» **Task details**: Every line below must be copied as written, except for pictures.

───

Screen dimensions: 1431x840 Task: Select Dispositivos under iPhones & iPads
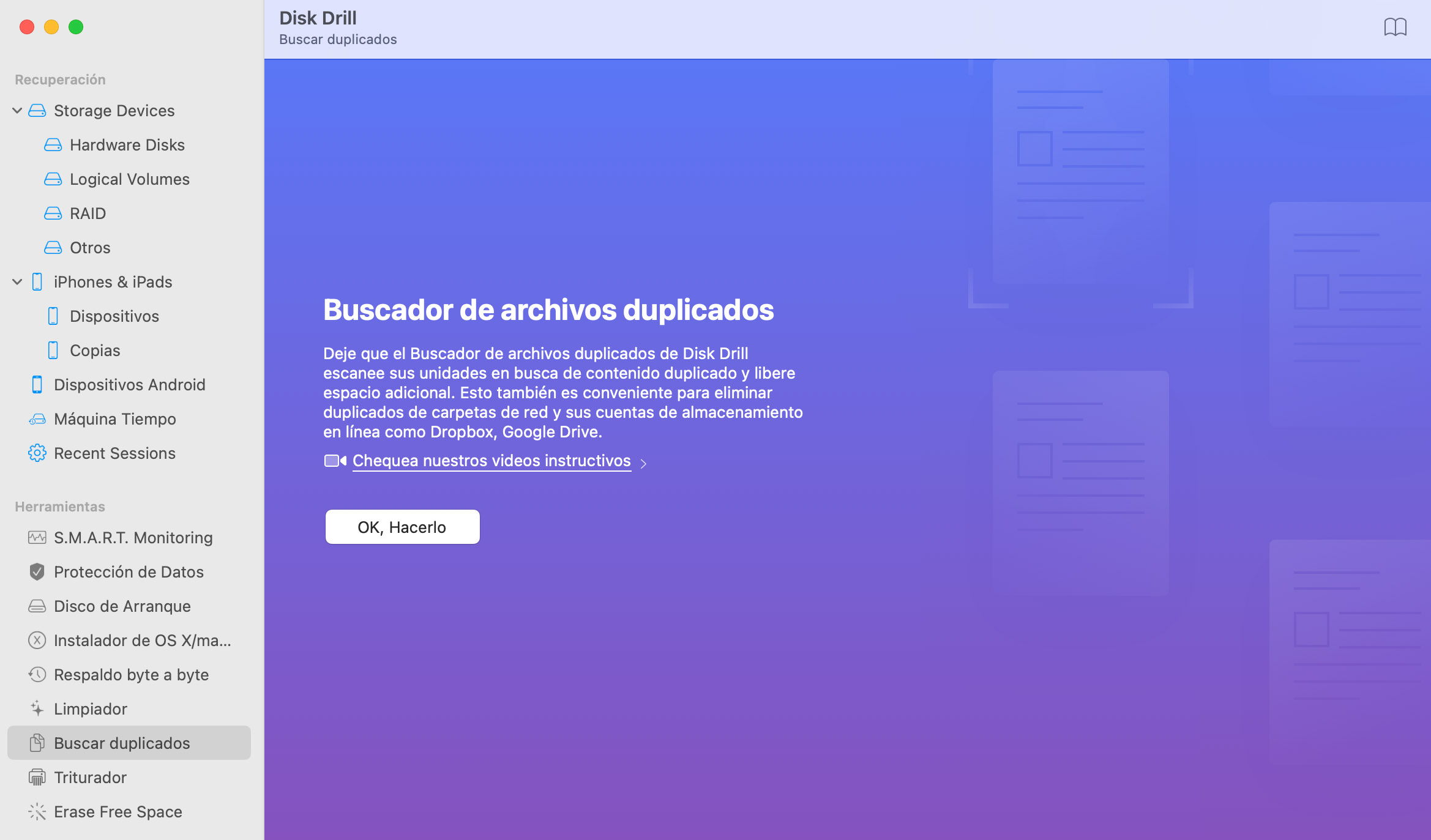coord(113,316)
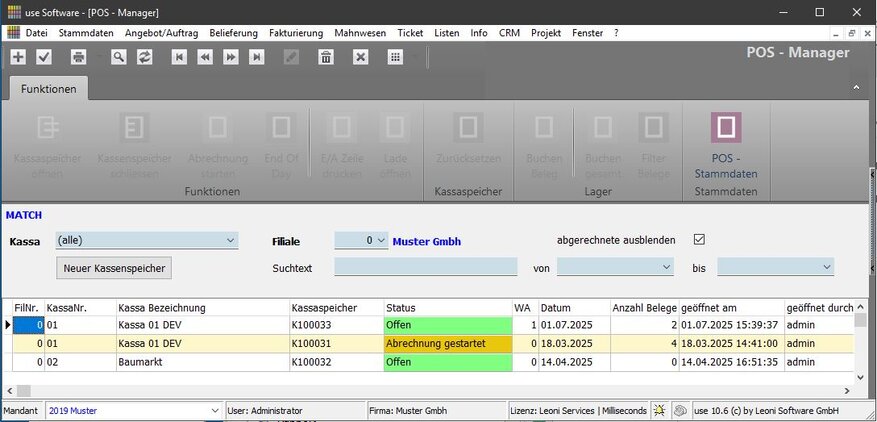This screenshot has width=877, height=422.
Task: Select the Funktionen ribbon tab
Action: tap(49, 89)
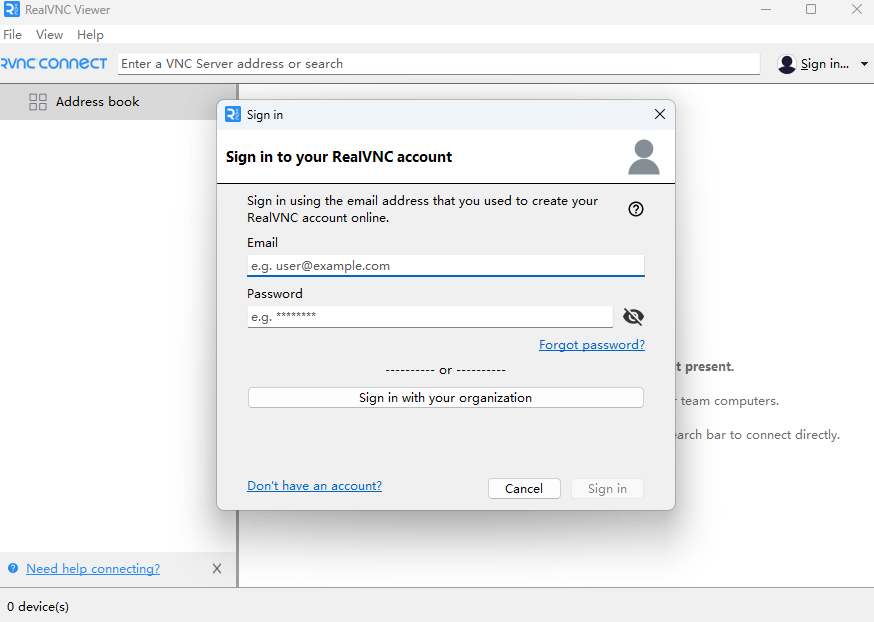Expand the Sign in dropdown arrow
The height and width of the screenshot is (622, 874).
pyautogui.click(x=864, y=64)
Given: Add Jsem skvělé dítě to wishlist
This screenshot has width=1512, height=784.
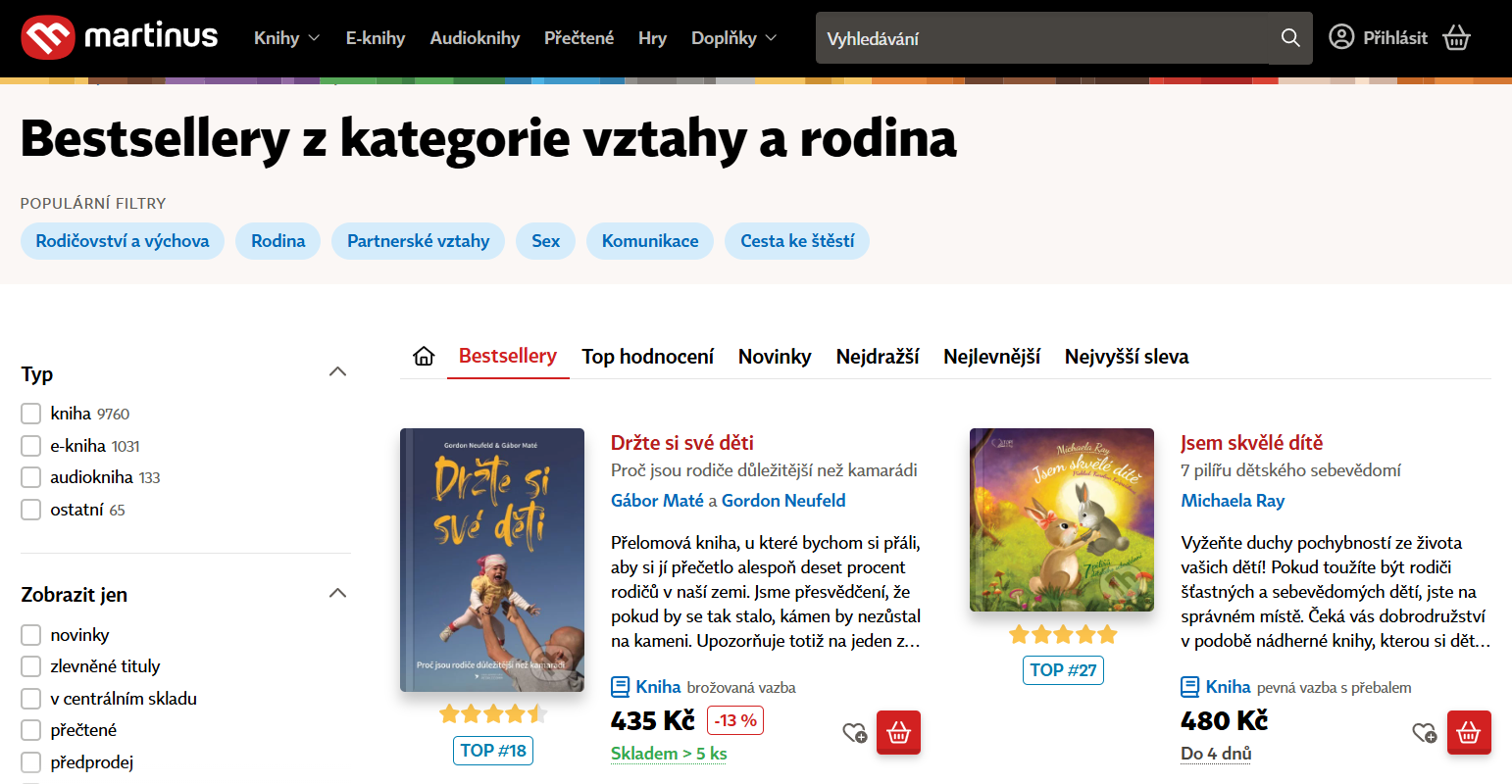Looking at the screenshot, I should (1424, 732).
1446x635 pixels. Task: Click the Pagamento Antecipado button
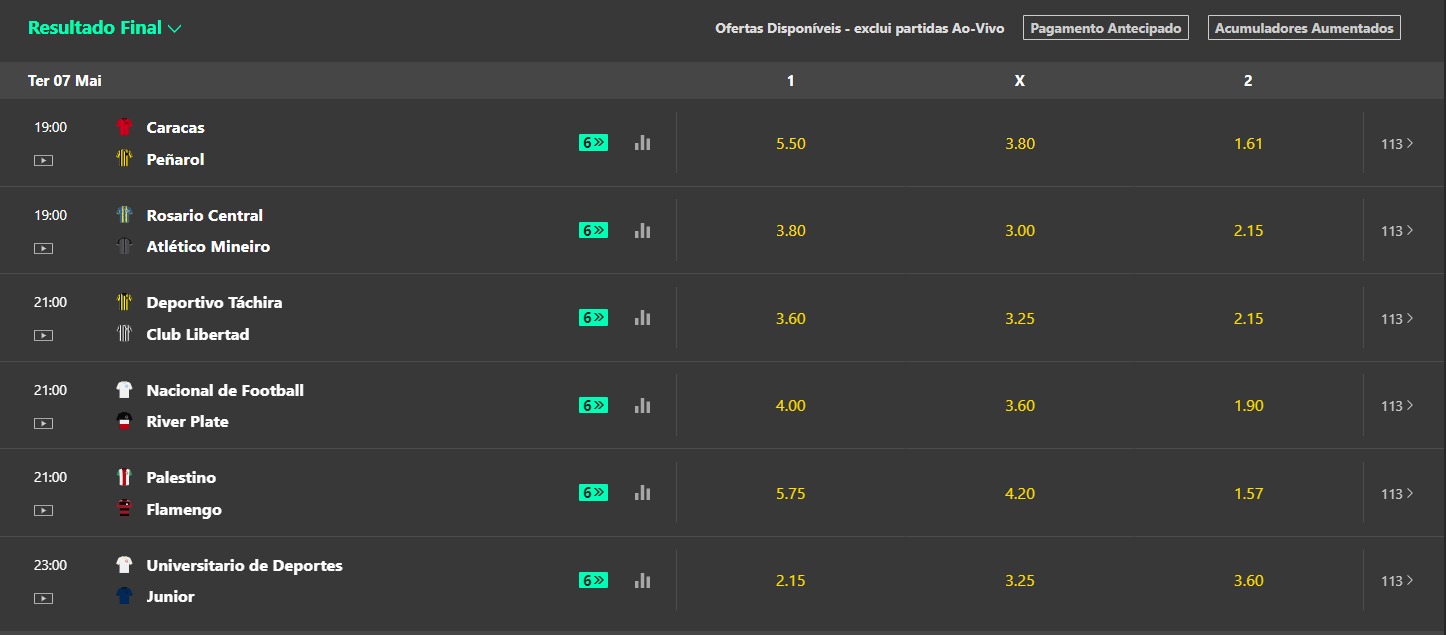tap(1105, 27)
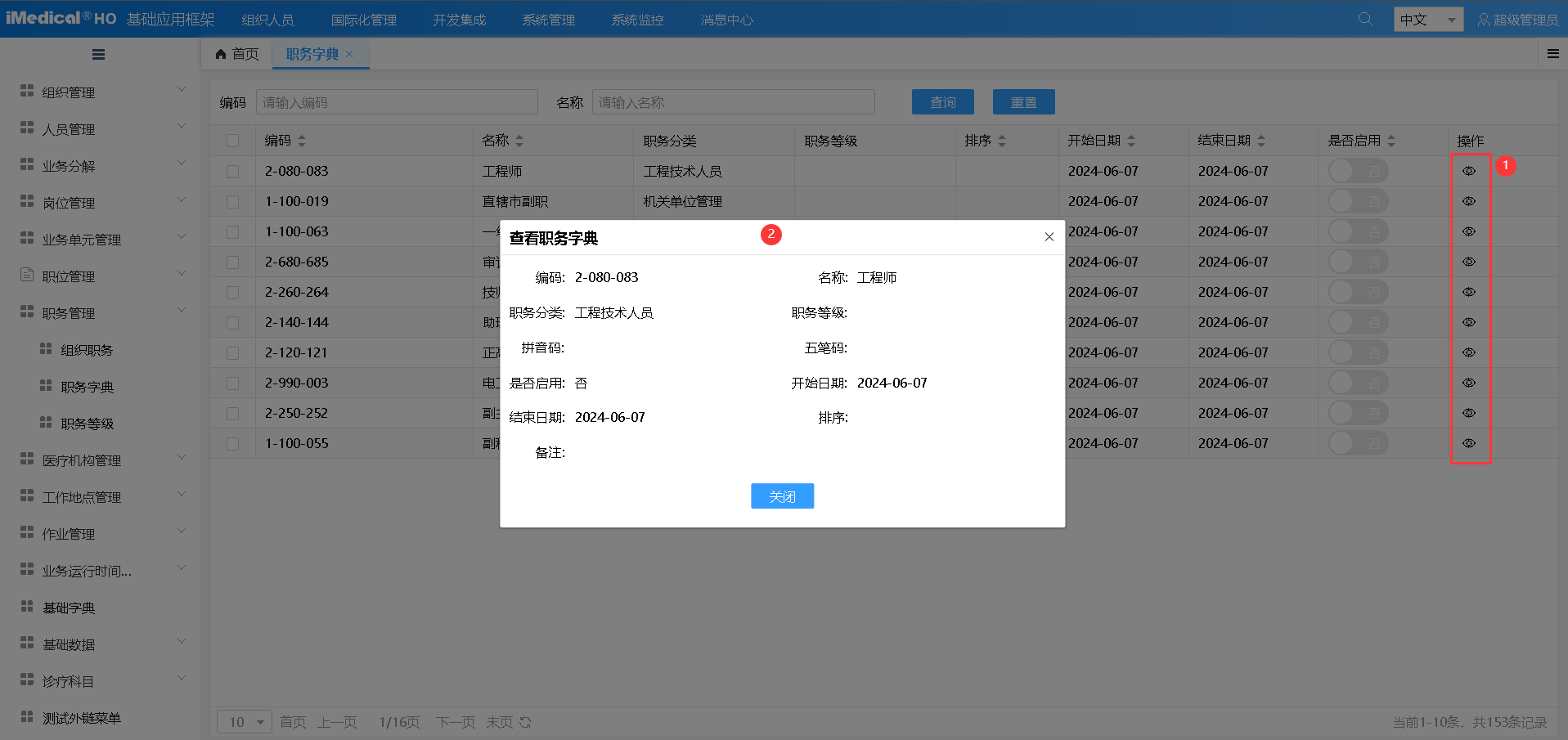Open the 系统管理 top menu
The width and height of the screenshot is (1568, 740).
548,20
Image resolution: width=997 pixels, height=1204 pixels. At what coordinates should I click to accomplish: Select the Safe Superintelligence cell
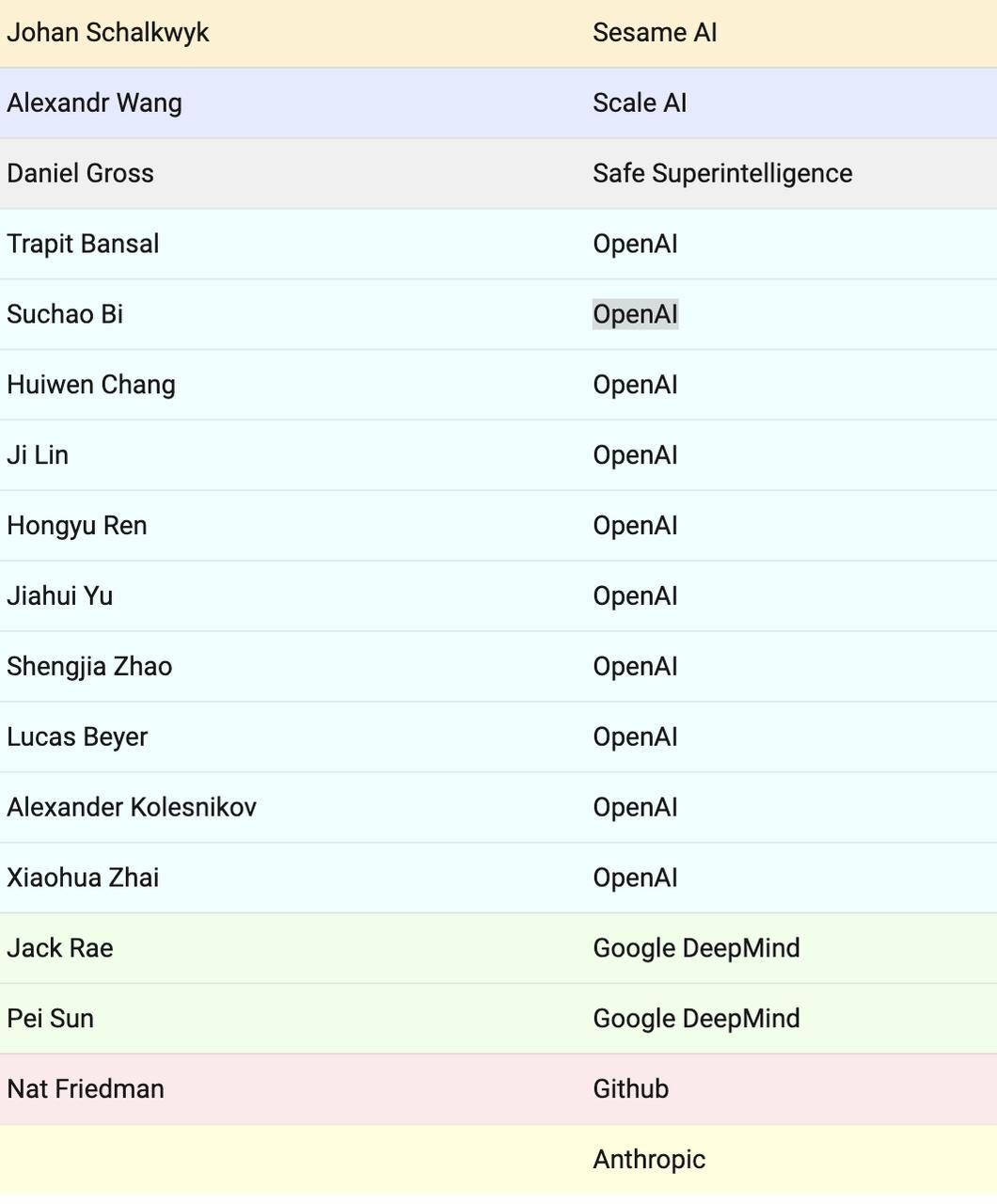[x=722, y=174]
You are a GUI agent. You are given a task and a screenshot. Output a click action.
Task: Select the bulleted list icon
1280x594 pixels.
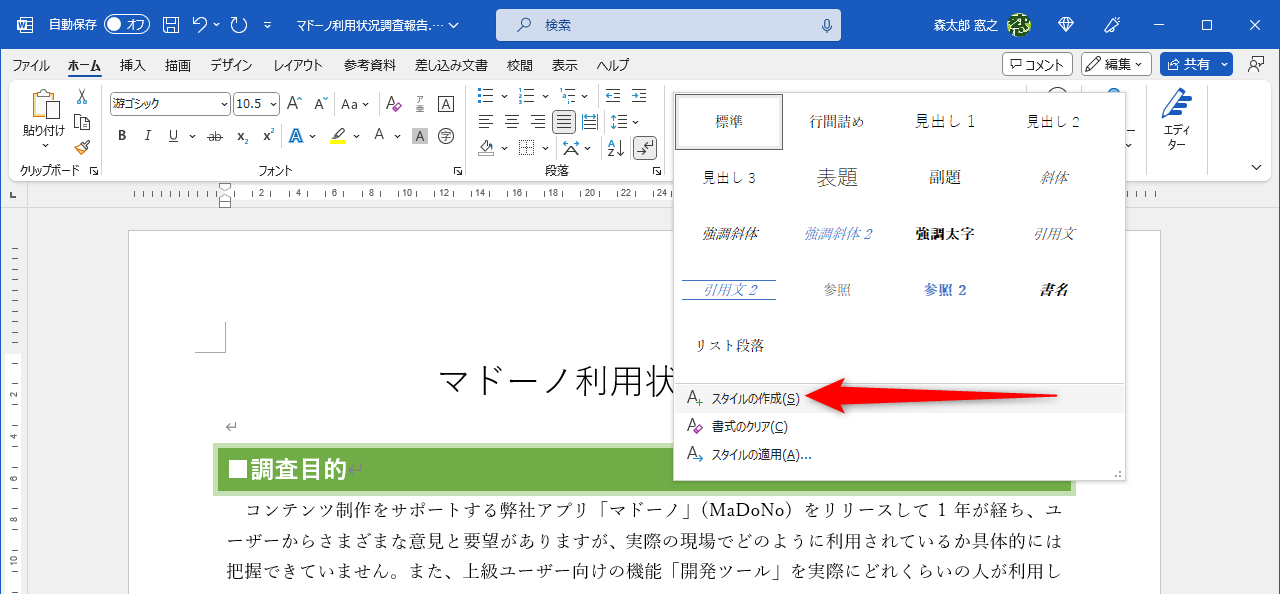485,95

───

» **Written solution**:
Screen dimensions: 1431x840 Task: Select Dispositivos under iPhones & iPads
coord(113,316)
This screenshot has width=877, height=422.
Task: Select the Funktionen ribbon tab
Action: tap(49, 89)
Expand the Sign in dropdown arrow
The height and width of the screenshot is (622, 874).
pyautogui.click(x=864, y=64)
Given: Add Jsem skvělé dítě to wishlist
This screenshot has width=1512, height=784.
Looking at the screenshot, I should (1424, 732).
1446x635 pixels. Task: Click the Pagamento Antecipado button
tap(1105, 27)
Open the 系统管理 top menu
The width and height of the screenshot is (1568, 740).
548,20
Image resolution: width=997 pixels, height=1204 pixels. At what coordinates should I click to accomplish: Select the Safe Superintelligence cell
[x=722, y=174]
You are a GUI agent. You are given a task and a screenshot. Output a click action.
Task: Select the bulleted list icon
1280x594 pixels.
485,95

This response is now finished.